Assessment of the Drug-Drug Interaction Potential Between Theacrine and Caffeine in Humans

Hui He, Dejian Ma, Laura Brooks Crone, Matthew Butawan, Bernd Meibohm, Richard J Bloomer, Charles R Yates, Hui He, Dejian Ma, Laura Brooks Crone, Matthew Butawan, Bernd Meibohm, Richard J Bloomer, Charles R Yates

Abstract

Objective: Theacrine, a methylurate class purine alkaloid, triggers diverse pharmacologic responses, including psychostimulatory activity by modulation of adenosinergic and dopaminergic pathways. In a double-blind, placebo-controlled study, theacrine increased energy, concentration, and mood, while reducing fatigue. Because caffeine, a methylxanthine purine alkaloid, is frequently coadministered with theacrine, we sought to determine if a pharmacokinetic and/or pharmacodynamic interaction existed between theacrine and caffeine. Methods: Eight healthy adults received theacrine, as TeaCrine® (25 or 125 mg), caffeine (150 mg), or a combination of theacrine (125 mg) and caffeine (150 mg) in a randomized, double-blind crossover study. Blood samples were collected over a 24-hour period and analyzed by Liquid chromatrography-mass spectrometry/mass spectrometry (LC-MS/MS) for theacrine, caffeine, and paraxanthine. Pharmacodynamic response markers, heart rate and blood pressure, were recorded. Results: Theacrine pharmacokinetics was similar following administration of theacrine alone. Caffeine coadministration increased maximum plasma concentration and area under the curve of theacrine without altering theacrine half-life. Theacrine had no impact on caffeine or paraxanthine pharmacokinetics. There was no difference between treatment groups with regard to heart rate or systolic/diastolic blood pressure. Conclusions: Coadministration of theacrine and caffeine results in a clinically significant pharmacokinetic interaction, viz., increased theacrine exposure. Enhanced oral bioavailability is the most likely mechanism by which caffeine alters theacrine exposure. However, further studies examining the contribution of presystemic elimination mechanisms, for example, efflux transport and/or gut metabolism, to theacrine bioavailability are needed to confirm the exact mechanism(s). Hemodynamic parameters were unaltered despite the pharmacokinetic interaction, suggesting that coadministration of caffeine and theacrine is safe at the doses administered.

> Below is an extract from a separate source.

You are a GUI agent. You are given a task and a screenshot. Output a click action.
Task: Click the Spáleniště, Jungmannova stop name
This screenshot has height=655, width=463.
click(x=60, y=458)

Keywords: caffeine; pharmacokinetics; theacrine.

Conflict of interest statement

R.J.B. and C.R.Y. have received research funding from Compound Solutions, Inc., including this study. These contracts paid for direct and indirect costs, as well as salary. This study was funded by Compound Solutions, Inc., who was consulted in the design of the study. All other authors have no competing interests.

Figures

FIG. 1.
FIG. 1.
Individual plasma concentrations of theacrine after a single oral dose of (A) theacrine 25 mg, (B) theacrine 125 mg, and (C) theacrine 125 mg plus caffeine 150 mg.
FIG. 2.
FIG. 2.
Forest plot illustrating the probability of interaction magnitude between theacrine and caffeine using 90% confidence intervals about the geometric mean ratio of the observed pharmacokinetic parameters following a single theacrine dose (●–25mg, ■–125 mg) alone or in combination with caffeine (150 mg). Abbreviations: MRT0→∞, mean residence time zero to infinity; CL/F, oral clearance; Vz/F, oral volume of distribution; AUC0→∞, area under the curve from zero to time infinity (dose normalized); Cmax, maximum plasma concentration (dose normalized); Tmax, time to reach maximum plasma concentration.
FIG. 3.
FIG. 3.
Individual plasma concentrations of caffeine after single oral dose of (A) caffeine 150 mg and (B) theacrine 125 mg plus caffeine 150 mg.
FIG. 4.
FIG. 4.
Forest plot illustrating the probability of interaction magnitude between caffeine and theacrine using 90% confidence intervals about the geometric mean ratio of the observed pharmacokinetic parameters following a single caffeine dose (150 mg) alone or in combination with theacrine (125 mg). Abbreviations: MRT0→∞, mean residence time zero to infinity; CL/F, oral clearance; Vz/F, oral volume of distribution; AUC0→∞, area under the curve from zero to time infinity (dose normalized); Cmax, maximum plasma concentration (dose normalized); Tmax, time to reach maximum plasma concentration.
FIG. 5.
FIG. 5.
Mean values in heart rate (A), systolic blood pressure (B), diastolic blood pressure (C), and rate-pressure product (D) after single-dose theacrine 25 mg (●), theacrine 125 mg (■), caffeine 150 mg (♦), or theacrine 125 mg plus caffeine 150 mg (▲). Data are presented as mean ± standard deviation.